A Shakespearean sonnet usually ends with a "turn" in the final couplet. This means that the subject of the first twelve lines is considered from a different perspective, or that the poet adds a new idea to the argument he has been making. In Sonnet 18, the poet has been comparing his beloved with a summer's day, to the advantage of the beloved. None of the factors which might spoil the summer's day are present in the addressee, who outshines it in every way.
The final point Shakespeare makes is that unlike the summer's day, the subject of his sonnet is immortal. This is a larger claim than the reader expects. It is true that young lovers last longer than summer's days, but they do not last forever. The poet, therefore, explains in the last two lines,
So long as men can breathe or eyes can see,
So long lives this, and this gives life to thee.
This is an unusually decisive turn. The subject changes from the beloved to the poem itself. As long as there are seeing, breathing men in the world, they will read this poem, and this poem gives life to the addressee.

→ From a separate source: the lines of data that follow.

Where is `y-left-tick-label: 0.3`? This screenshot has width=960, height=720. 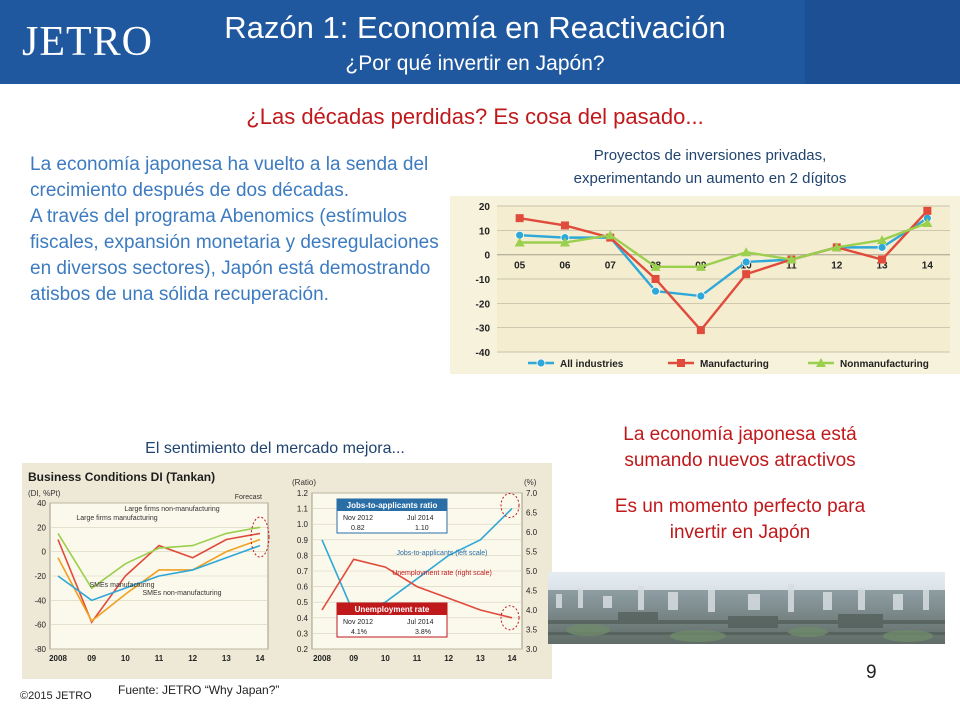 y-left-tick-label: 0.3 is located at coordinates (303, 634).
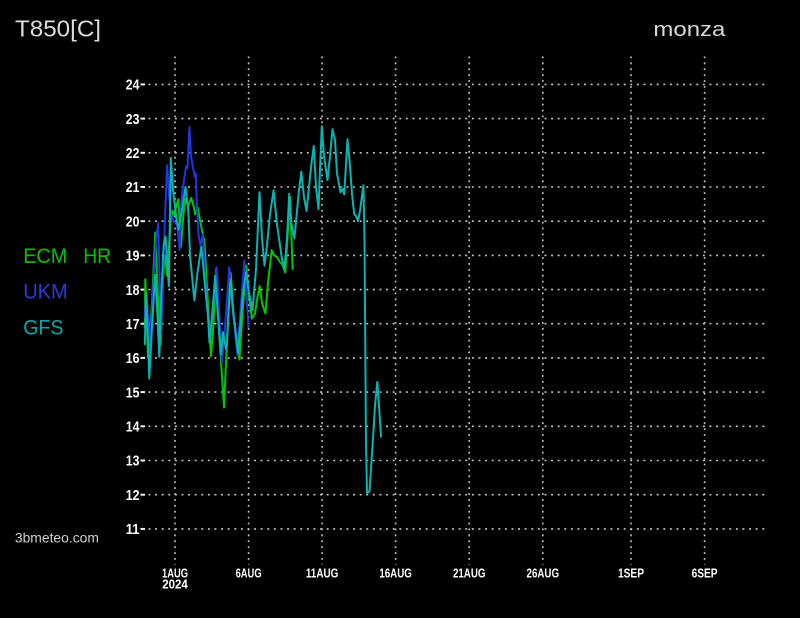 The image size is (800, 618). I want to click on svg-text: 13, so click(133, 462).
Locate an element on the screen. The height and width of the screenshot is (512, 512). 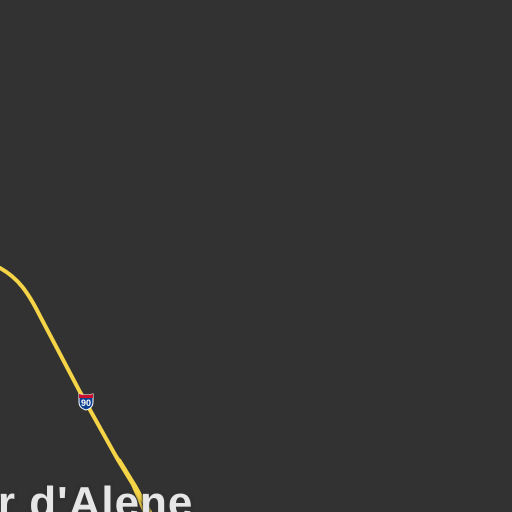
shield-number: 90 is located at coordinates (86, 403).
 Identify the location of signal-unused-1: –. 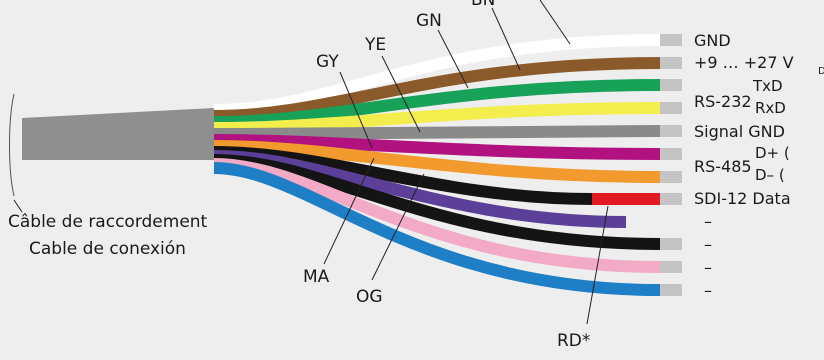
(708, 222).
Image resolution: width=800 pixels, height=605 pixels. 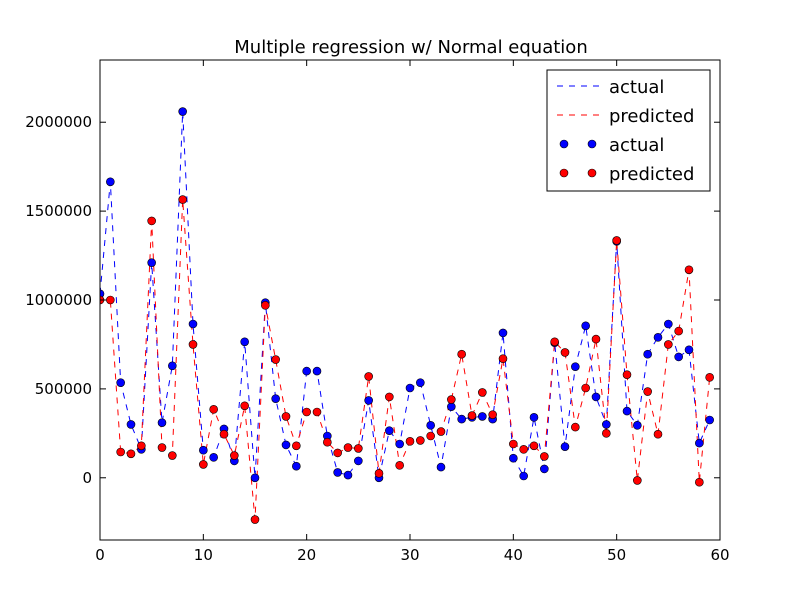 I want to click on x-tick-label: 40, so click(x=514, y=555).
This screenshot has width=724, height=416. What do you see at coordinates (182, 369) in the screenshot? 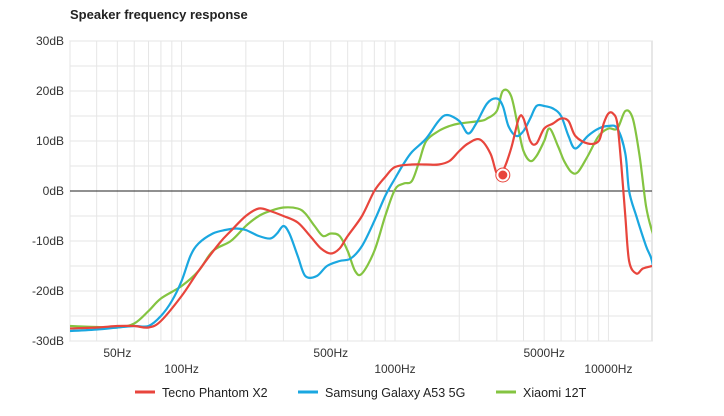
I see `x-tick-label: 100Hz` at bounding box center [182, 369].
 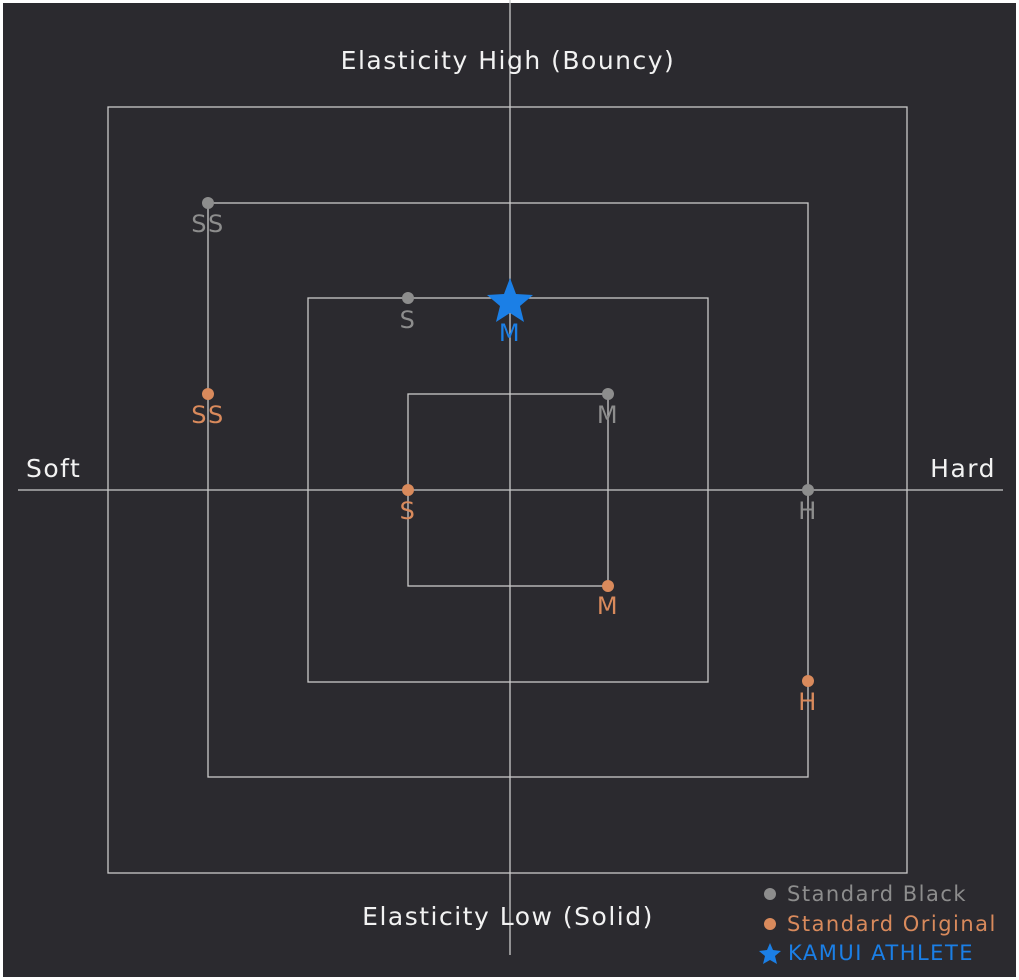 What do you see at coordinates (892, 924) in the screenshot?
I see `legend-label: Standard Original` at bounding box center [892, 924].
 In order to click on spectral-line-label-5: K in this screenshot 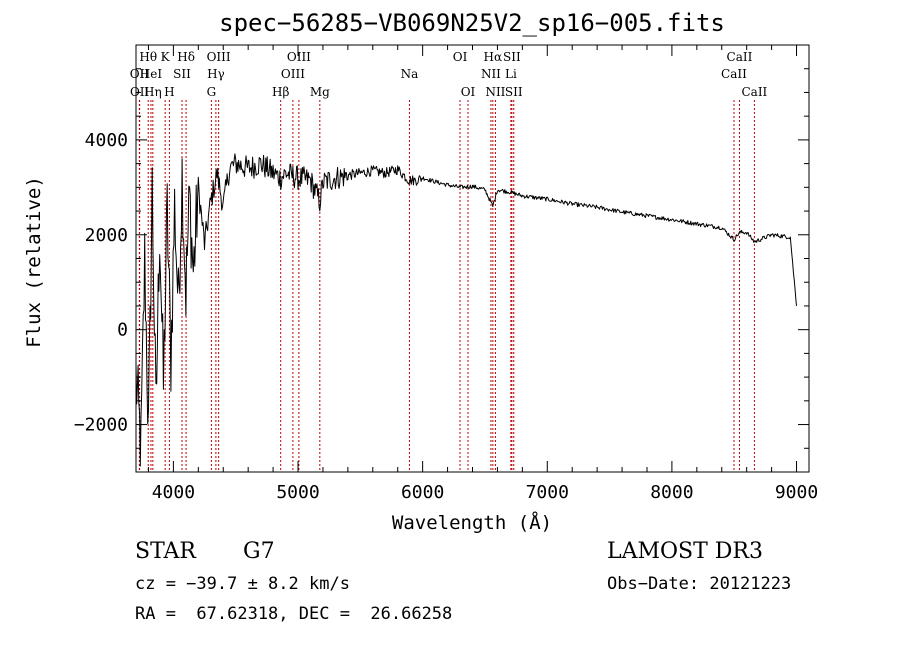, I will do `click(166, 57)`.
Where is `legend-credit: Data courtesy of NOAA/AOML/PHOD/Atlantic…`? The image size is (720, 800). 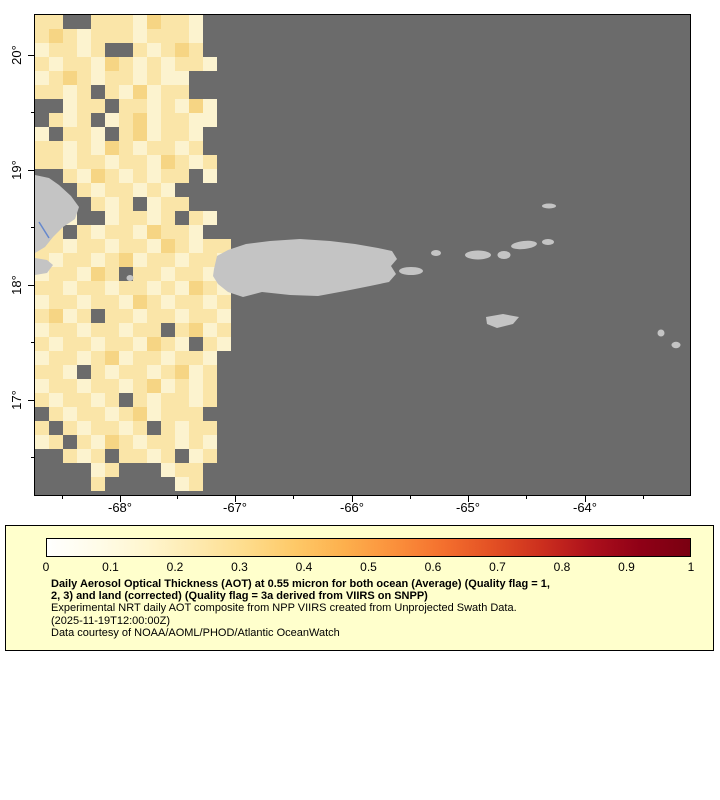
legend-credit: Data courtesy of NOAA/AOML/PHOD/Atlantic… is located at coordinates (196, 633).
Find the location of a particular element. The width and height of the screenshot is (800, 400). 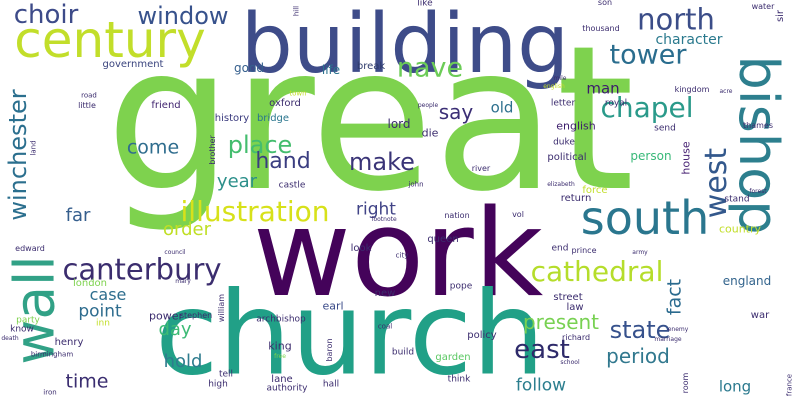

word-pope: pope is located at coordinates (461, 286).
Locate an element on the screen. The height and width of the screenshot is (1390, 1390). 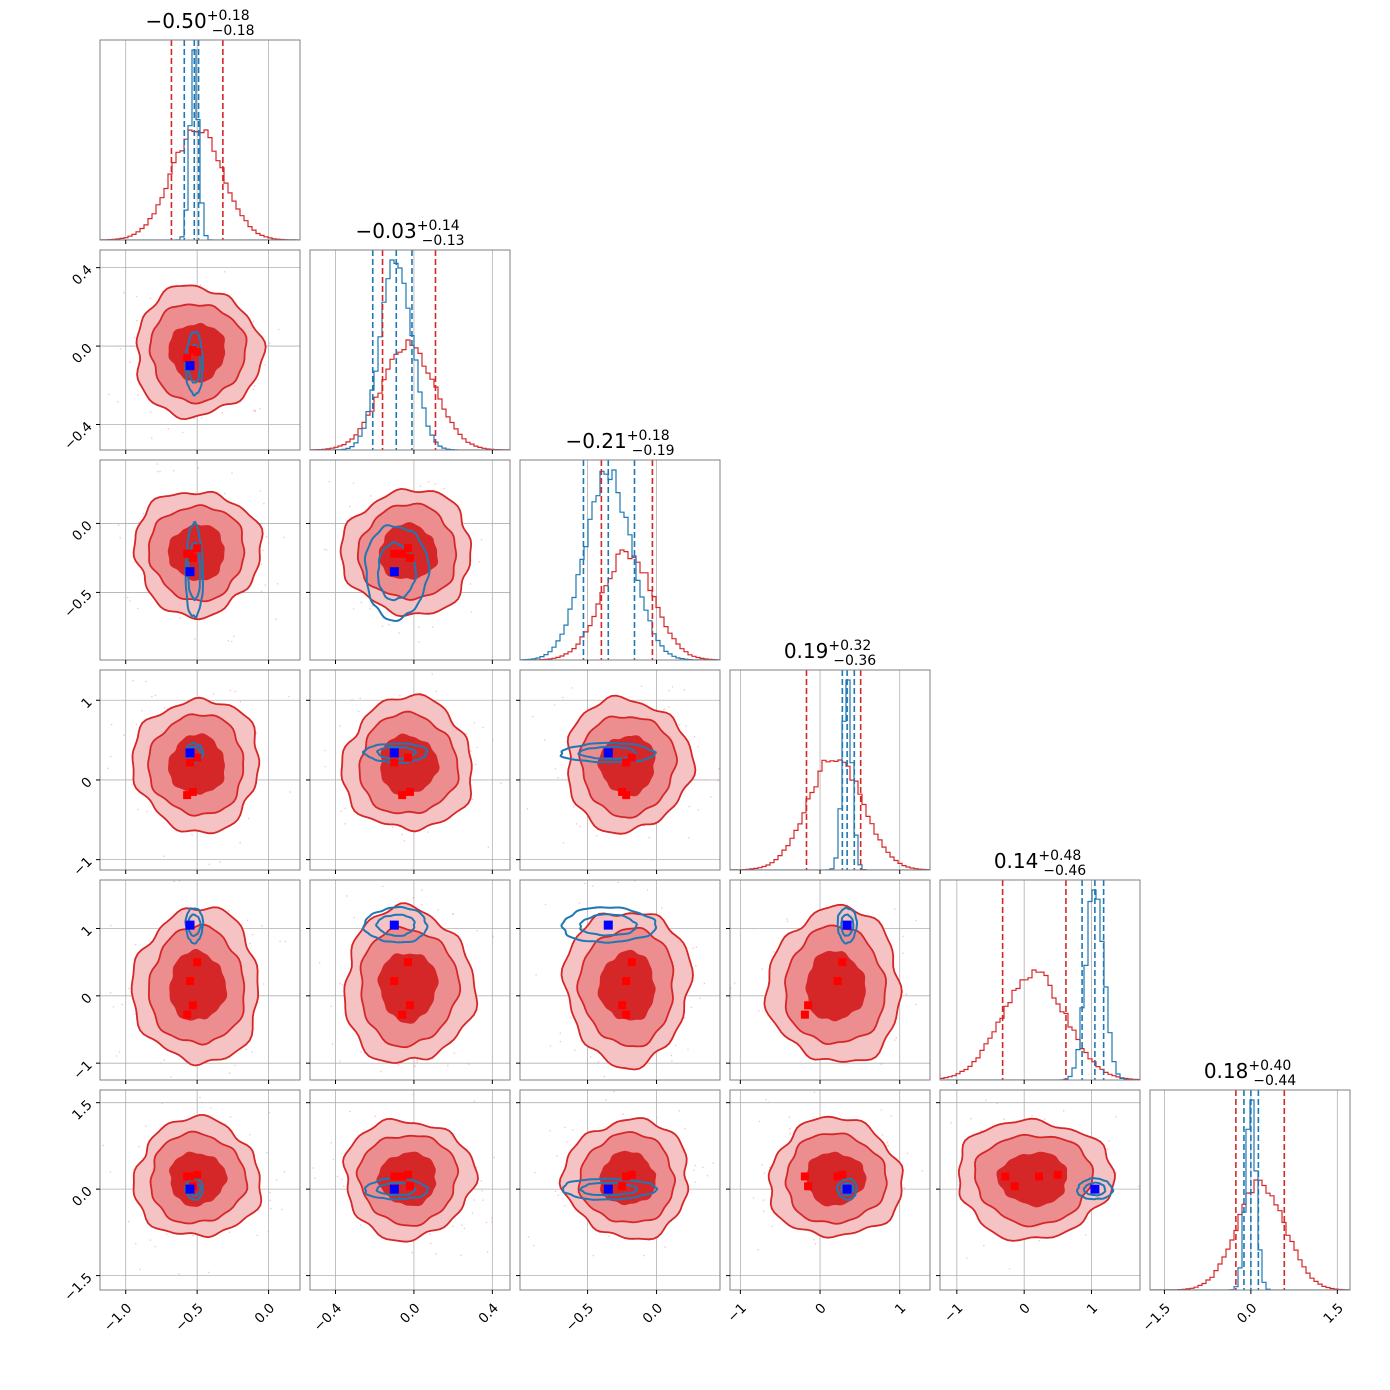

This change of focus is given an added point by the fact that the reader has just proved the first assertion correct (or at least reasonable) by reading the poem. It is, however, highly debatable whether the poem has given life to the beloved, since the reader learns nothing about them. Even the idea that the addressee is a young man rather than a woman is supplied by context from the other sonnets and is not discernible from this poem alone. The final couplet, therefore, not only changes the perspective of the reader to focus on the poem itself, but reveals how the poem and the poet's art have been the central themes throughout.